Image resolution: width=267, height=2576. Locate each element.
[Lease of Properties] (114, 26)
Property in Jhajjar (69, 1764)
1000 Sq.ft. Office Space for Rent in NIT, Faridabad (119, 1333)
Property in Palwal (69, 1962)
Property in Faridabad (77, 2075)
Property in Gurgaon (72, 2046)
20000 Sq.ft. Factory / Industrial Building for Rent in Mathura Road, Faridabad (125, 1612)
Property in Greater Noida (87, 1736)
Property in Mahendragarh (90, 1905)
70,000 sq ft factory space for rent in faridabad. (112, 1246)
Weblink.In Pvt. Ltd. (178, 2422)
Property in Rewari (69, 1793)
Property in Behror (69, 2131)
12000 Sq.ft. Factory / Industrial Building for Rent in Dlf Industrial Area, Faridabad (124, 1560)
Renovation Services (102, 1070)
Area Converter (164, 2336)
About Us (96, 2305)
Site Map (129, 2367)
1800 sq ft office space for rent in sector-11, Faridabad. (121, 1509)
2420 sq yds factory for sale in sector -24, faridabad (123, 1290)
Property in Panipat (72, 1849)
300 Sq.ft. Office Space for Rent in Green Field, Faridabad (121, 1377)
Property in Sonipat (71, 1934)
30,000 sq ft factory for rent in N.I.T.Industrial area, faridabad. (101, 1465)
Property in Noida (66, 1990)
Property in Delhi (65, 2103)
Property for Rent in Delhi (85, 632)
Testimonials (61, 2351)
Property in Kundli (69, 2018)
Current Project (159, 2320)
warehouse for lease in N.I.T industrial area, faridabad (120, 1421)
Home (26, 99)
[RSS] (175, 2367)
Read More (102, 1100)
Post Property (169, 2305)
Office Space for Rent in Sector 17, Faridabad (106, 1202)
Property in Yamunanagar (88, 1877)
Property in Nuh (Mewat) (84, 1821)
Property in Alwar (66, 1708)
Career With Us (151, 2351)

■ ■ ■ ■ ■ ■ ■

What you are asked to do: Write the entries out once more, exactly as they appear.

Written response:
Image resolution: width=267, height=2576. Locate each element.
[Lease of Properties] (114, 26)
Property in Jhajjar (69, 1764)
1000 Sq.ft. Office Space for Rent in NIT, Faridabad (119, 1333)
Property in Palwal (69, 1962)
Property in Faridabad (77, 2075)
Property in Gurgaon (72, 2046)
20000 Sq.ft. Factory / Industrial Building for Rent in Mathura Road, Faridabad (125, 1612)
Property in Greater Noida (87, 1736)
Property in Mahendragarh (90, 1905)
70,000 sq ft factory space for rent in faridabad. (112, 1246)
Weblink.In Pvt. Ltd. (178, 2422)
Property in Rewari (69, 1793)
Property in Behror (69, 2131)
12000 Sq.ft. Factory / Industrial Building for Rent in Dlf Industrial Area, Faridabad (124, 1560)
Renovation Services (102, 1070)
Area Converter (164, 2336)
About Us (96, 2305)
Site Map (129, 2367)
1800 sq ft office space for rent in sector-11, Faridabad. (121, 1509)
2420 sq yds factory for sale in sector -24, faridabad (123, 1290)
Property in Panipat (72, 1849)
300 Sq.ft. Office Space for Rent in Green Field, Faridabad (121, 1377)
Property in Sonipat (71, 1934)
30,000 sq ft factory for rent in N.I.T.Industrial area, faridabad. (101, 1465)
Property in Noida (66, 1990)
Property in Delhi (65, 2103)
Property for Rent in Delhi (85, 632)
Testimonials (61, 2351)
Property in Kundli (69, 2018)
Current Project (159, 2320)
warehouse for lease in N.I.T industrial area, faridabad (120, 1421)
Home (26, 99)
[RSS] (175, 2367)
Read More (102, 1100)
Post Property (169, 2305)
Office Space for Rent in Sector 17, Faridabad (106, 1202)
Property in Yamunanagar (88, 1877)
Property in Nuh (Mewat) (84, 1821)
Property in Alwar (66, 1708)
Career With Us (151, 2351)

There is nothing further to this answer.